*PASSAGE SHOWN:*
[UR] Add initial spec for async alloc entry points #2180

hdelan · 2024-10-08T10:05:28Z

First basic work in progress spec.

pbalcer

I'm having a hard time grasping how these functions are supposed to be used w.r.t. events.

With in-order queues, it's simple enough:

void *ptr;
urEnqueueUSMDeviceAllocExp(...,&ptr, 1024, ...); // allocate 1kb
urKernelSetArgPointer(..., ptr);
urEnqueueKernelLaunch(...);

urEnqueueUSMFreeExp(ptr, ...);

void *ptr2;
urEnqueueUSMDeviceAllocExp(...,&ptr2, 1024, ...); // allocate 1kb
assert(ptr == ptr2); // since this is an in-order queue, and we previously freed ptr, we can reuse that same object

urKernelSetArgPointer(..., ptr2);
urEnqueueKernelLaunch(...);

But if the queue is out-of-order, we face a situation where urEnqueueUSMDeviceAllocExp needs to figure out the dependencies of previously enqueued frees:

void *ptr;
urEnqueueUSMDeviceAllocExp(...,&ptr, 1024, ...); // allocate 1kb
urKernelSetArgPointer(..., ptr);

ur_event_handle_t kernel_one_out_event;
urEnqueueKernelLaunch(..., &kernel_one_out_event);

ur_event_handle_t free_out_event;
urEnqueueUSMFreeExp(ptr, waitlist = &[kernel_one_out_event], free_out_event);

void *ptr2;
ur_event_handle_t allocate_out_event;
urEnqueueUSMDeviceAllocExp(...,&ptr2, 1024, ..., waitlist = &[free_out_event], &allocate_out_event); // allocate 1kb. This takes the same events as enqueue kernel launch would.

*SHORT TASK 1:*
Please arrange the records as a two-column CSV with the headers instruction and coordinates. Begin at the line that has "This screenshot has height=673, width=780." and stop after the line that has "[x=382, y=636]". Make one row per record, with its text under instruction and its answer under coordinates, each field in double quotes and line breaks replaced by spaces.

*DATASET:*
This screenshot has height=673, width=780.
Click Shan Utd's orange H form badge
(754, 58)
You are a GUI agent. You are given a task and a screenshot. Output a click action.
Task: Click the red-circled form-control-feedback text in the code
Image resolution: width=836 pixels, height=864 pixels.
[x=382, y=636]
...
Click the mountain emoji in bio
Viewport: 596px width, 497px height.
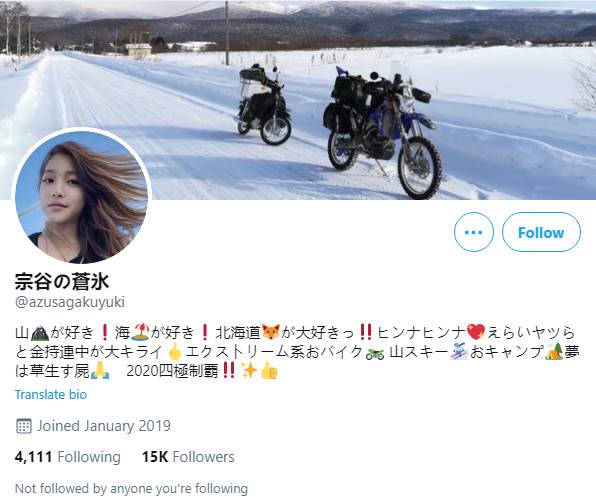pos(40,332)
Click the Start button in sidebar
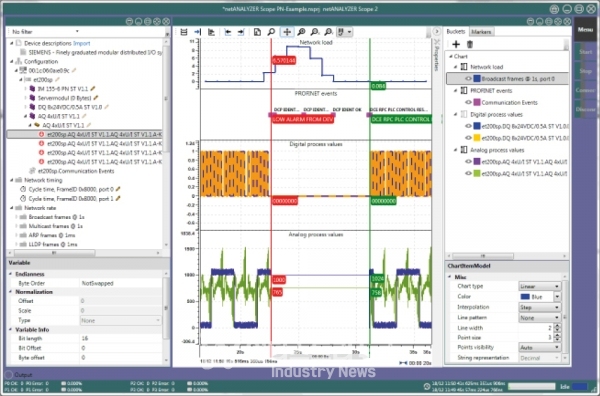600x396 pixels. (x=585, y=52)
...
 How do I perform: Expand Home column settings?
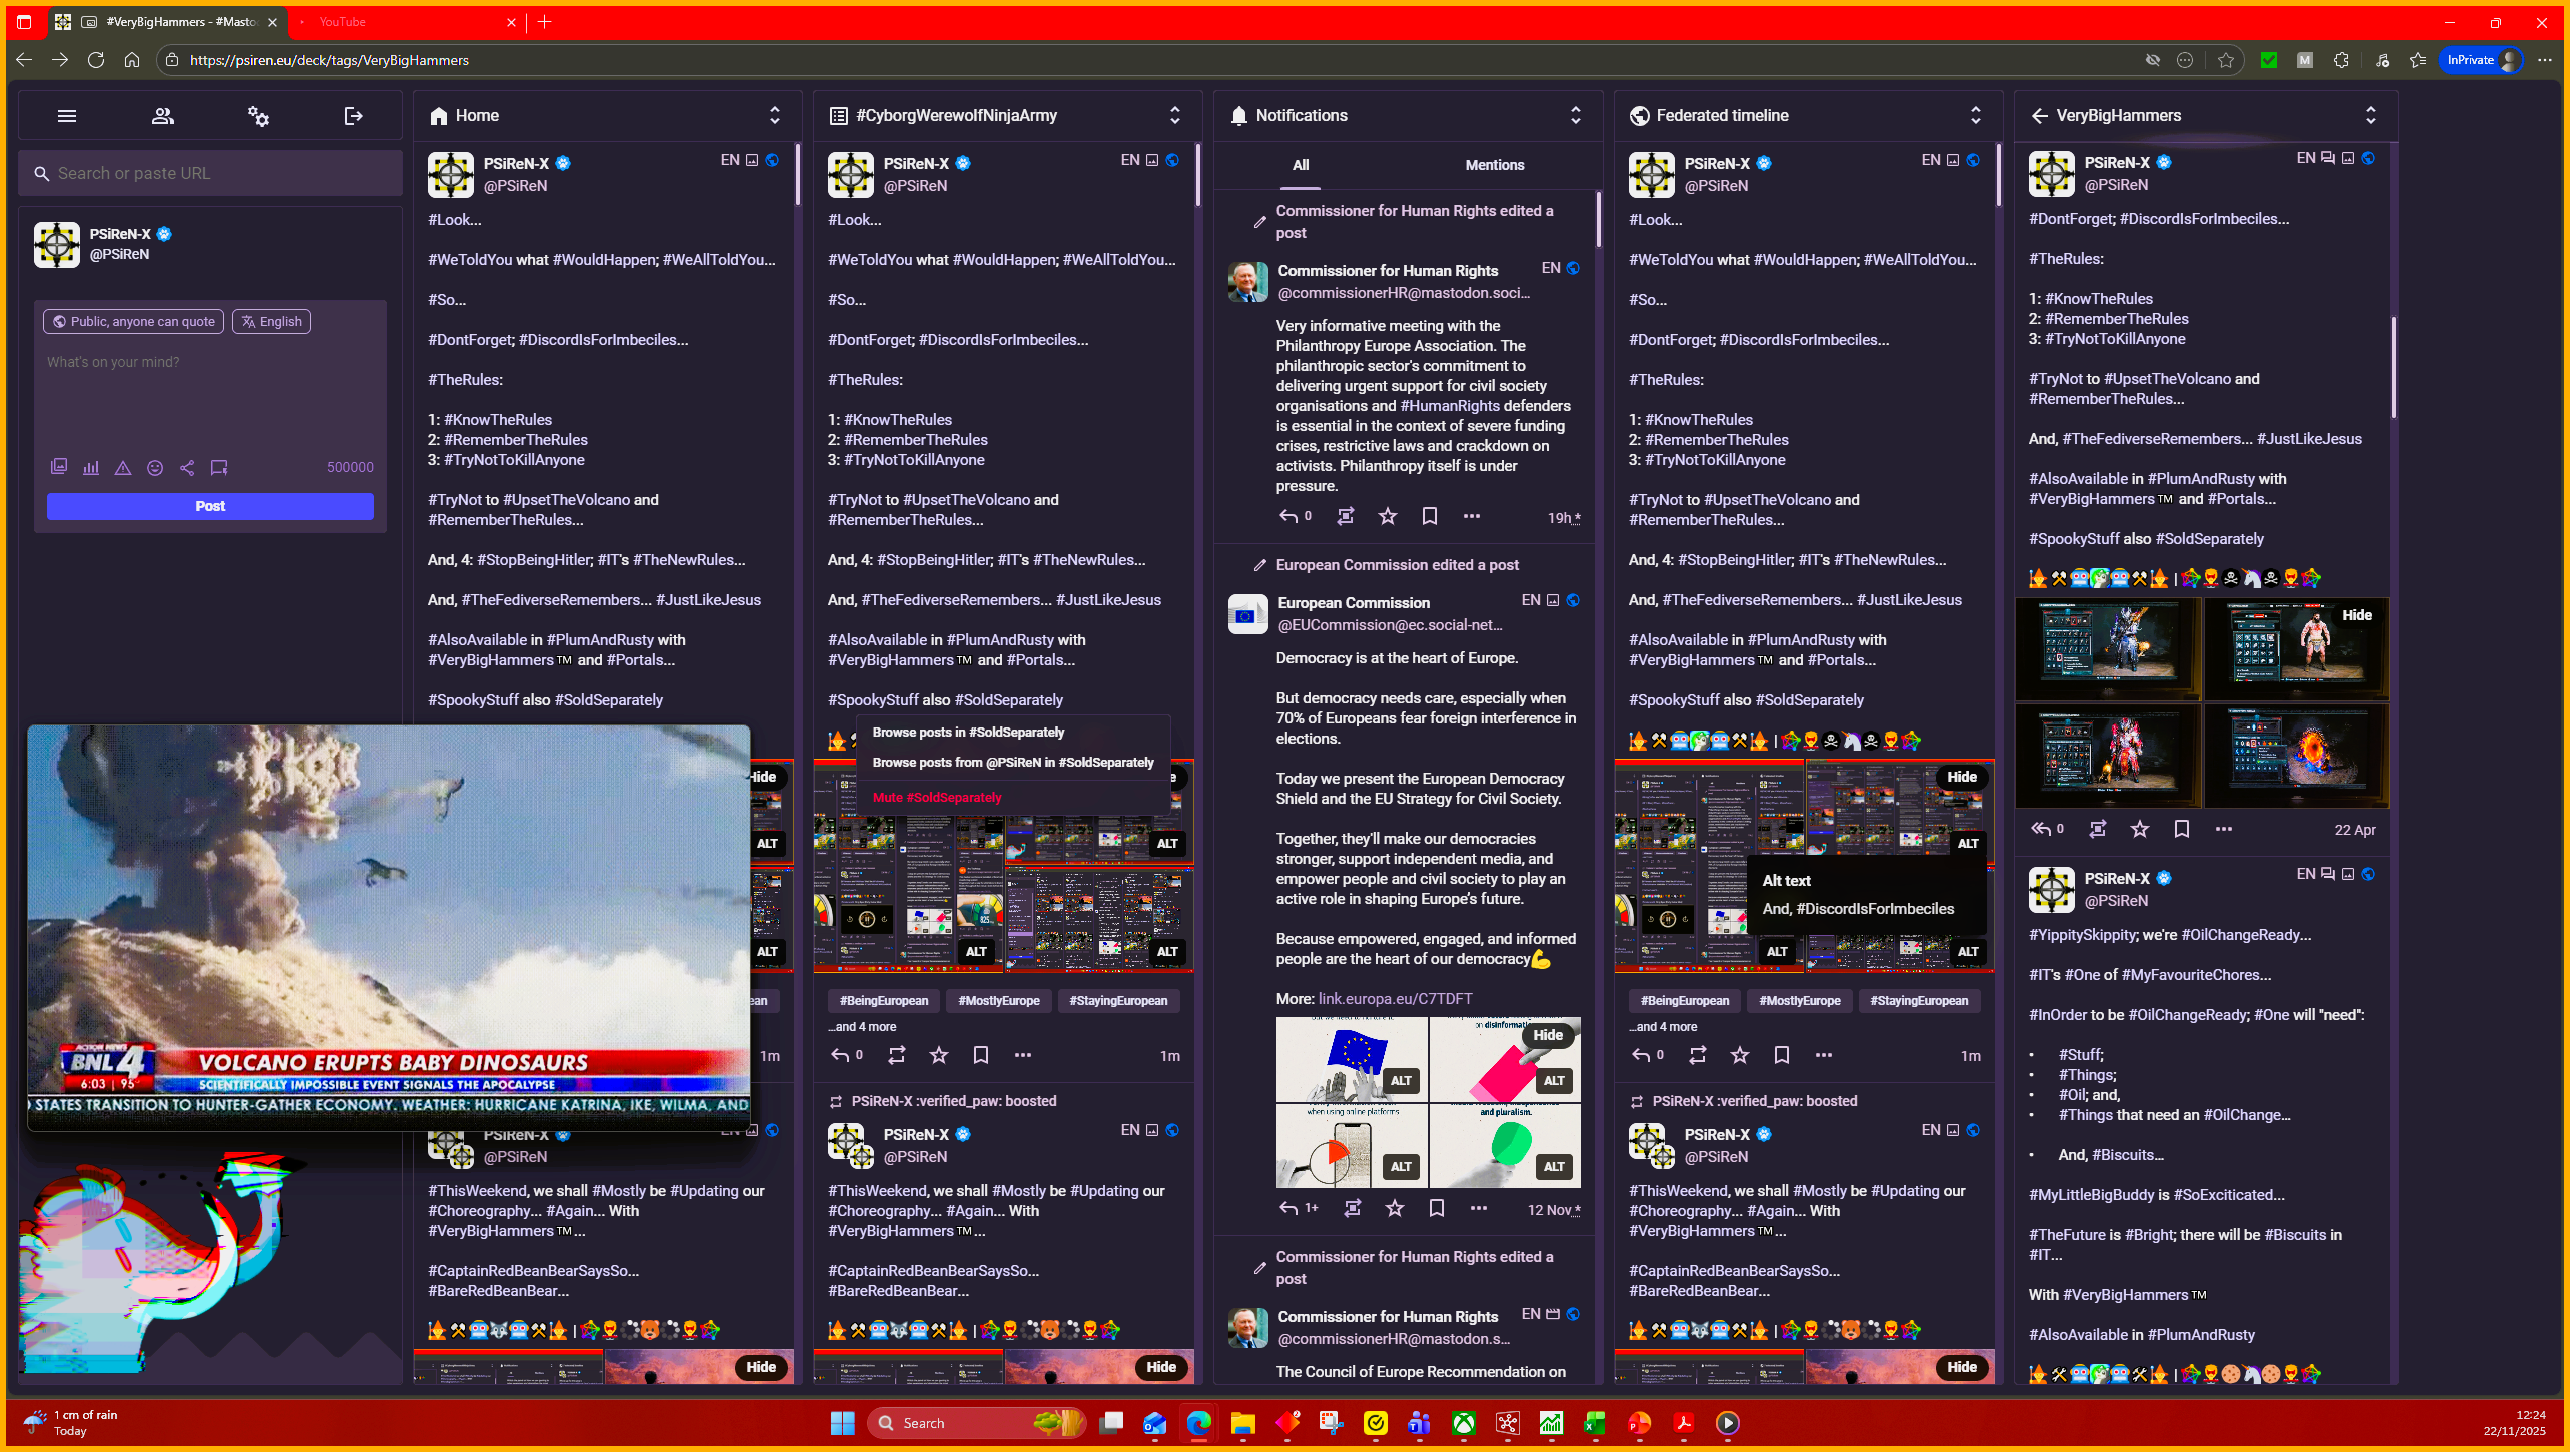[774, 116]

*SHORT TASK 2:*
Reproduce the async alloc spec discussion word for word.

*CORRECT ANSWER 1:*
instruction,coordinates
"This screenshot has height=673, width=780. Click Shan Utd's orange H form badge","(754, 58)"
"You are a GUI agent. You are given a task and a screenshot. Output a click action. Task: Click the red-circled form-control-feedback text in the code Image resolution: width=836 pixels, height=864 pixels.","[x=382, y=636]"

*CORRECT ANSWER 2:*
[UR] Add initial spec for async alloc entry points #2180

hdelan · 2024-10-08T10:05:28Z

First basic work in progress spec.

pbalcer

I'm having a hard time grasping how these functions are supposed to be used w.r.t. events.

With in-order queues, it's simple enough:

void *ptr;
urEnqueueUSMDeviceAllocExp(...,&ptr, 1024, ...); // allocate 1kb
urKernelSetArgPointer(..., ptr);
urEnqueueKernelLaunch(...);

urEnqueueUSMFreeExp(ptr, ...);

void *ptr2;
urEnqueueUSMDeviceAllocExp(...,&ptr2, 1024, ...); // allocate 1kb
assert(ptr == ptr2); // since this is an in-order queue, and we previously freed ptr, we can reuse that same object

urKernelSetArgPointer(..., ptr2);
urEnqueueKernelLaunch(...);

But if the queue is out-of-order, we face a situation where urEnqueueUSMDeviceAllocExp needs to figure out the dependencies of previously enqueued frees:

void *ptr;
urEnqueueUSMDeviceAllocExp(...,&ptr, 1024, ...); // allocate 1kb
urKernelSetArgPointer(..., ptr);

ur_event_handle_t kernel_one_out_event;
urEnqueueKernelLaunch(..., &kernel_one_out_event);

ur_event_handle_t free_out_event;
urEnqueueUSMFreeExp(ptr, waitlist = &[kernel_one_out_event], free_out_event);

void *ptr2;
ur_event_handle_t allocate_out_event;
urEnqueueUSMDeviceAllocExp(...,&ptr2, 1024, ..., waitlist = &[free_out_event], &allocate_out_event); // allocate 1kb. This takes the same events as enqueue kernel launch would.